## Problem to work on
Nothing but the lines from the one containing "Image resolution: width=1370" through the end of the data should be output, each reproduced exactly.

## Exercise material
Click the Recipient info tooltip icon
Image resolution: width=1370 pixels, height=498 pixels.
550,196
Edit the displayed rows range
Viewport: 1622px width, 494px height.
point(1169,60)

## Result of this task
Image resolution: width=1370 pixels, height=498 pixels.
550,196
Edit the displayed rows range
Viewport: 1622px width, 494px height.
point(1169,60)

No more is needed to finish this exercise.